でも、当日になって突然、体調を崩したり、気分がのらなかったりした経験はありませんか?
健康にどんなに気をつけていても、調子の悪いときはあるものですよね。
もしかして、あなたはそんなときでも、約束を果たそうとしていませんか。
そんな経験があるなら、それはあなたがいい人だからです。
体調がすぐれなかったり、気分が落ち込むようなら、延期を相談してもいいんですよ。
出先で悪化し、倒れてしまったらかえって大変です。
たとえその約束が「その日しか開催されないイベントに行く」など、貴重な予定であったとしても、控えるほうが賢明です。
なぜなら、相手の体調も崩してしまう可能性が高いから。
気分がのらないのは風邪の兆しかもしれません。
あなたが風邪をひいていたとしたら、相手や周囲にうつしてしまうかもしれないでしょう。
万一、取り越し苦労に終われば「たいしたことなくて良かった」ぐらいに考えればいいのです。
そのくらい自分に優しくあることは正義です。
また「体調不良」とすら伝えにくい相手とは、おつきあいを考え直したほうがいいかもしれませんね。
レッスンは以上です。
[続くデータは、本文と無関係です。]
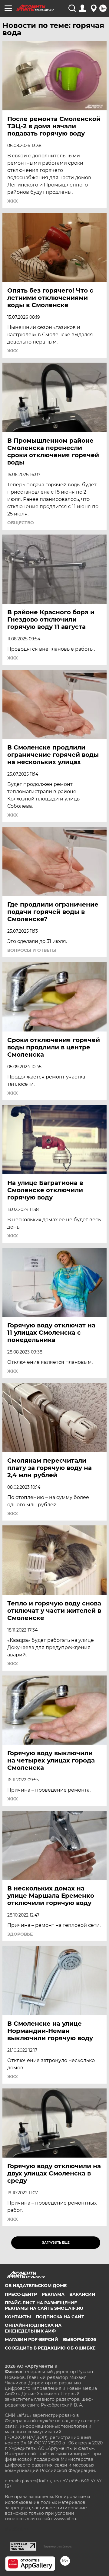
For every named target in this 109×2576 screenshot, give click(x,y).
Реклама (53, 2294)
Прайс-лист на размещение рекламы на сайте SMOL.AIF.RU (44, 2305)
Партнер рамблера (57, 2546)
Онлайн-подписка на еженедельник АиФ (33, 2328)
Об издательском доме (36, 2285)
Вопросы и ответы (31, 950)
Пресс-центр (21, 2294)
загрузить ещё (56, 2243)
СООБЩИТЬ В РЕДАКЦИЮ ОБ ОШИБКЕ (50, 2348)
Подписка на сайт (60, 2316)
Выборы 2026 (79, 2339)
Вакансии (82, 2294)
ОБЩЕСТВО (20, 523)
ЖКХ (12, 201)
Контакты (18, 2316)
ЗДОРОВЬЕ (20, 1934)
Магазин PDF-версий (31, 2339)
さっそくできることから試してみてください。
「いい人でいたい」という欲求は、知らぬ間にストレスとなって、あなたを少しずつむしばんでいきます。
その欲求は、無理・無駄です。
そんなものは捨てていいんです。そのほうが、必ず幸せになれます。
なぜなら、あなたにとって大事な人は、あなたが「いい人」でなくても、きっと、あなたを愛してくれる人だからです。
逆に、あなたに「いい人でいるべし」と暗に求めるような人は、あなたにとって本質的に大事な人ではないかもしれませんよ。
(堀内 進之介 : Screenless Media Lab. 所長、立教大学特任准教授)(吉岡 直樹 : Screenless Media Lab.テクニカルフェロー)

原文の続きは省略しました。